WHAT IS BEING ASKED: Go through the data line by line. Copy each one holding the string "Terms".

RECORDS SHOWN:
____________________

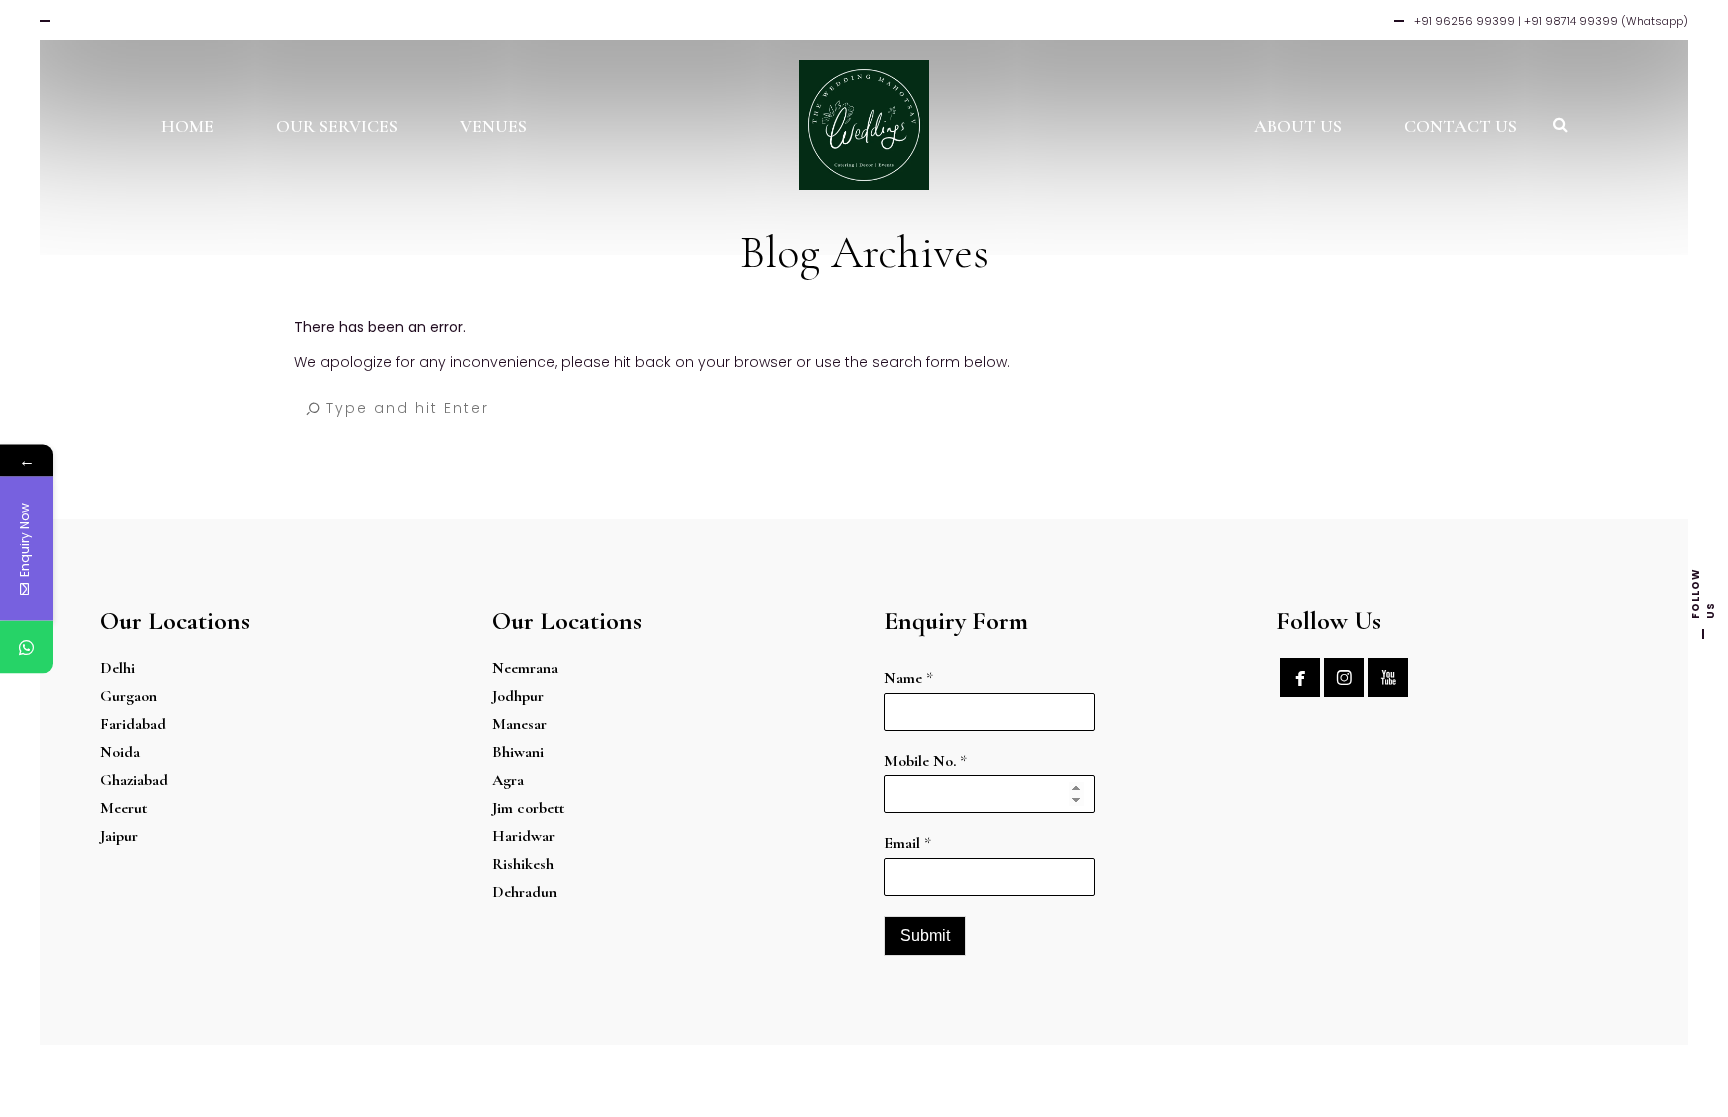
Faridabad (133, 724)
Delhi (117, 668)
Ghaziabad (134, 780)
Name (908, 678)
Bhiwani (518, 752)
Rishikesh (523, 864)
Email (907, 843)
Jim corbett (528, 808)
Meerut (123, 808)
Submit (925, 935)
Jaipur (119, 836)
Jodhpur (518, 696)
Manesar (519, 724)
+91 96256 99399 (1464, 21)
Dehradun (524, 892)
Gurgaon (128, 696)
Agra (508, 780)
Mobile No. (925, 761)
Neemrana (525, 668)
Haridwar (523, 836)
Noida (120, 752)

____________________

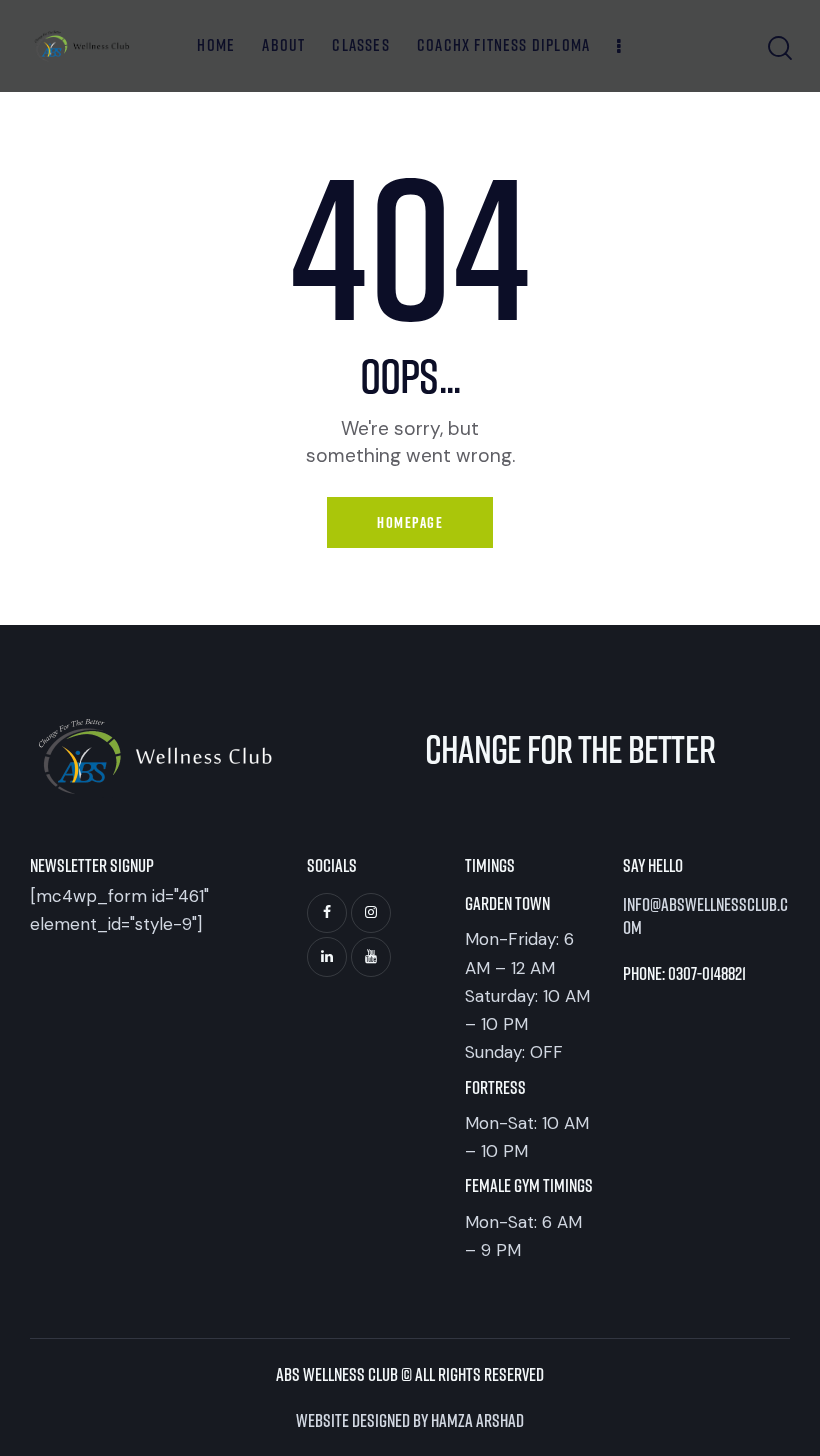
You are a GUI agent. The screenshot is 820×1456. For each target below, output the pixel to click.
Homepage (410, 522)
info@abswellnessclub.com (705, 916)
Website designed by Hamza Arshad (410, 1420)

____________________

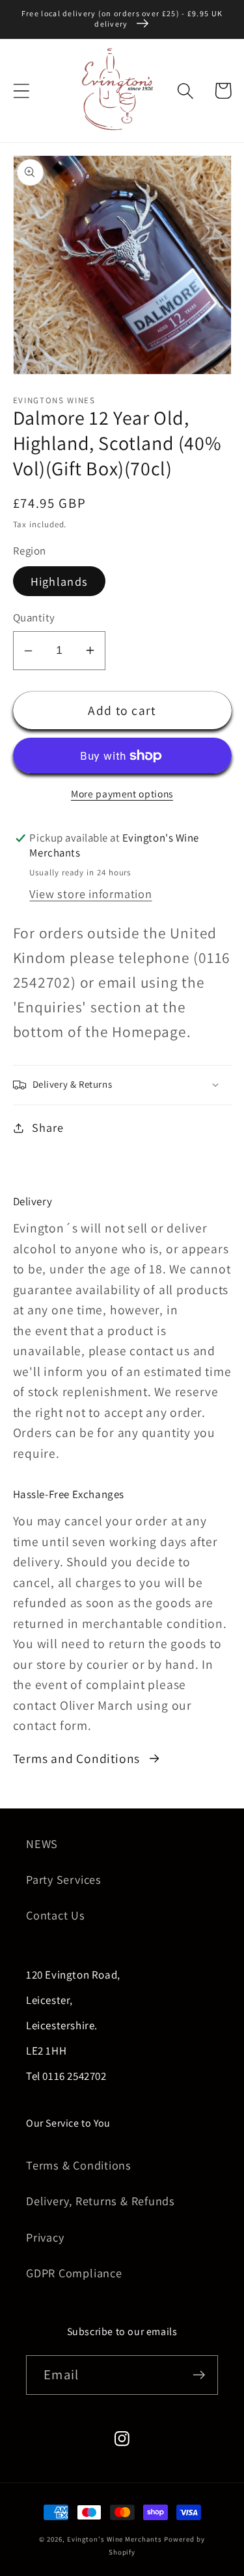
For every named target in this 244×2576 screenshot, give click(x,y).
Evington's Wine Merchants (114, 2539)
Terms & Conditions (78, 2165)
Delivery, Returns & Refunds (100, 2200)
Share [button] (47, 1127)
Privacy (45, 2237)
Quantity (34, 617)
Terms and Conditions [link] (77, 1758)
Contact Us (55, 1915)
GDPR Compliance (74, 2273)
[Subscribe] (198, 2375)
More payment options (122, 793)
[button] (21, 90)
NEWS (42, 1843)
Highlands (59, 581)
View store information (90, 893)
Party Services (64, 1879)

____________________

SOLUTION FOR THIS EXERCISE:
Terms & Conditions (78, 2165)
Terms and Conditions [link] (77, 1758)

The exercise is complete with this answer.